▶ Extracted records
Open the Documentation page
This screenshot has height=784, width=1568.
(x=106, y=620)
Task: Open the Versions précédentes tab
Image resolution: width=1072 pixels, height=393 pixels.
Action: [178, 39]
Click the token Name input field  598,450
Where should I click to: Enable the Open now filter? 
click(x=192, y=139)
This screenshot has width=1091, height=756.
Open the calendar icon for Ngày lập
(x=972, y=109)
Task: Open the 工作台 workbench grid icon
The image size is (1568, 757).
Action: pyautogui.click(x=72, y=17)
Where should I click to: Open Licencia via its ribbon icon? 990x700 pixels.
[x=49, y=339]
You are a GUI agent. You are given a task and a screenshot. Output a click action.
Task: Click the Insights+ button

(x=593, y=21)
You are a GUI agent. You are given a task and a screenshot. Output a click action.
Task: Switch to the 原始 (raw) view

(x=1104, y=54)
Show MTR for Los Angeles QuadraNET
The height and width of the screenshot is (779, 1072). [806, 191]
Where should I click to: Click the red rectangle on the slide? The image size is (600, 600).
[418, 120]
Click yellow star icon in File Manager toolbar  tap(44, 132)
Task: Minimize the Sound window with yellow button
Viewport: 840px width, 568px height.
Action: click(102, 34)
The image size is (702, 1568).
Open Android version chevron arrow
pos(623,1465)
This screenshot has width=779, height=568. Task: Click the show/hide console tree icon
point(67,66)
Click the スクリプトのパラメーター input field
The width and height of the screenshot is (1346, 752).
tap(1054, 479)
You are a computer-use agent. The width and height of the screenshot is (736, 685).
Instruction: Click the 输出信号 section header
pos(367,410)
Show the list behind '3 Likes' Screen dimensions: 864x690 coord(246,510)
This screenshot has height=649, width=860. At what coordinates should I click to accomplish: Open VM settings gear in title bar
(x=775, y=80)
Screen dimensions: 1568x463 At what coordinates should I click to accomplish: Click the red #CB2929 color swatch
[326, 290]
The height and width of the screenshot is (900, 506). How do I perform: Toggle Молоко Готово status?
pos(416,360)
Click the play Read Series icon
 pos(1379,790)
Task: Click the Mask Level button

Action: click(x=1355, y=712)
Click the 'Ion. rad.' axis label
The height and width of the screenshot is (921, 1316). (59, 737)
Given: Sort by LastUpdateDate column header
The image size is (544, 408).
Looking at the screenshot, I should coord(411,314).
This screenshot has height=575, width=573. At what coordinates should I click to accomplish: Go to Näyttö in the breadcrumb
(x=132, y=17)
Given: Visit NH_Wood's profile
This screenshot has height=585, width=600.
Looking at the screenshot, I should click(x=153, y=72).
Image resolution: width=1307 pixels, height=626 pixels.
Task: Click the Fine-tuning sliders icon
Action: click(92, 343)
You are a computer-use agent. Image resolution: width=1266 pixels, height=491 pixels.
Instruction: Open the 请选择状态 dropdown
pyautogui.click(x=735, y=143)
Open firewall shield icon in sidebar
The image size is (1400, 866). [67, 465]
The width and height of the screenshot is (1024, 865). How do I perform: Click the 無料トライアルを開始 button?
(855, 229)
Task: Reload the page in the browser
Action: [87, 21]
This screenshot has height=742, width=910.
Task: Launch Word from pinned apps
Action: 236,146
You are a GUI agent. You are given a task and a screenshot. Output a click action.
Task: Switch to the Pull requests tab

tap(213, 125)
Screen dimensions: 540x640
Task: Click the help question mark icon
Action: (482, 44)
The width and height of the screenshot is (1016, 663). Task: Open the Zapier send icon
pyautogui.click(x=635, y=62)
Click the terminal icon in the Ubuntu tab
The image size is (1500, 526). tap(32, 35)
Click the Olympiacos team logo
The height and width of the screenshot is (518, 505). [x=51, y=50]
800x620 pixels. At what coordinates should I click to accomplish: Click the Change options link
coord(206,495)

▶ Instructions to follow
Down to the last line, reproduce the entries above precisely.

▶ Answer to this problem
Open the Documentation page
This screenshot has height=784, width=1568.
(x=106, y=620)
Task: Open the Versions précédentes tab
Image resolution: width=1072 pixels, height=393 pixels.
Action: [178, 39]
Click the token Name input field  598,450
Where should I click to: Enable the Open now filter? 
click(x=192, y=139)
This screenshot has width=1091, height=756.
Open the calendar icon for Ngày lập
(x=972, y=109)
Task: Open the 工作台 workbench grid icon
The image size is (1568, 757).
Action: pyautogui.click(x=72, y=17)
Where should I click to: Open Licencia via its ribbon icon? 990x700 pixels.
[x=49, y=339]
You are a GUI agent. You are given a task and a screenshot. Output a click action.
Task: Click the Insights+ button

(x=593, y=21)
You are a GUI agent. You are given a task and a screenshot. Output a click action.
Task: Switch to the 原始 (raw) view

(x=1104, y=54)
Show MTR for Los Angeles QuadraNET
The height and width of the screenshot is (779, 1072). [806, 191]
Where should I click to: Click the red rectangle on the slide? The image size is (600, 600).
[418, 120]
Click yellow star icon in File Manager toolbar  tap(44, 132)
Task: Minimize the Sound window with yellow button
Viewport: 840px width, 568px height.
Action: click(102, 34)
The image size is (702, 1568).
Open Android version chevron arrow
pos(623,1465)
This screenshot has width=779, height=568. Task: Click the show/hide console tree icon
point(67,66)
Click the スクリプトのパラメーター input field
The width and height of the screenshot is (1346, 752).
tap(1054, 479)
You are a computer-use agent. The width and height of the screenshot is (736, 685).
Instruction: Click the 输出信号 section header
pos(367,410)
Show the list behind '3 Likes' Screen dimensions: 864x690 coord(246,510)
This screenshot has height=649, width=860. At what coordinates should I click to accomplish: Open VM settings gear in title bar
(x=775, y=80)
Screen dimensions: 1568x463 At what coordinates should I click to accomplish: Click the red #CB2929 color swatch
[326, 290]
The height and width of the screenshot is (900, 506). How do I perform: Toggle Молоко Готово status?
pos(416,360)
Click the play Read Series icon
 pos(1379,790)
Task: Click the Mask Level button

Action: click(x=1355, y=712)
Click the 'Ion. rad.' axis label
The height and width of the screenshot is (921, 1316). (59, 737)
Given: Sort by LastUpdateDate column header
The image size is (544, 408).
Looking at the screenshot, I should coord(411,314).
This screenshot has height=575, width=573. At what coordinates should I click to accomplish: Go to Näyttö in the breadcrumb
(x=132, y=17)
Given: Visit NH_Wood's profile
This screenshot has height=585, width=600.
Looking at the screenshot, I should click(x=153, y=72).
Image resolution: width=1307 pixels, height=626 pixels.
Task: Click the Fine-tuning sliders icon
Action: click(92, 343)
You are a computer-use agent. Image resolution: width=1266 pixels, height=491 pixels.
Instruction: Open the 请选择状态 dropdown
pyautogui.click(x=735, y=143)
Open firewall shield icon in sidebar
The image size is (1400, 866). [67, 465]
The width and height of the screenshot is (1024, 865). How do I perform: Click the 無料トライアルを開始 button?
(855, 229)
Task: Reload the page in the browser
Action: [87, 21]
This screenshot has height=742, width=910.
Task: Launch Word from pinned apps
Action: 236,146
You are a GUI agent. You are given a task and a screenshot. Output a click action.
Task: Switch to the Pull requests tab

tap(213, 125)
Screen dimensions: 540x640
Task: Click the help question mark icon
Action: (482, 44)
The width and height of the screenshot is (1016, 663). Task: Open the Zapier send icon
pyautogui.click(x=635, y=62)
Click the terminal icon in the Ubuntu tab
The image size is (1500, 526). tap(32, 35)
Click the Olympiacos team logo
The height and width of the screenshot is (518, 505). [x=51, y=50]
800x620 pixels. At what coordinates should I click to accomplish: Click the Change options link
coord(206,495)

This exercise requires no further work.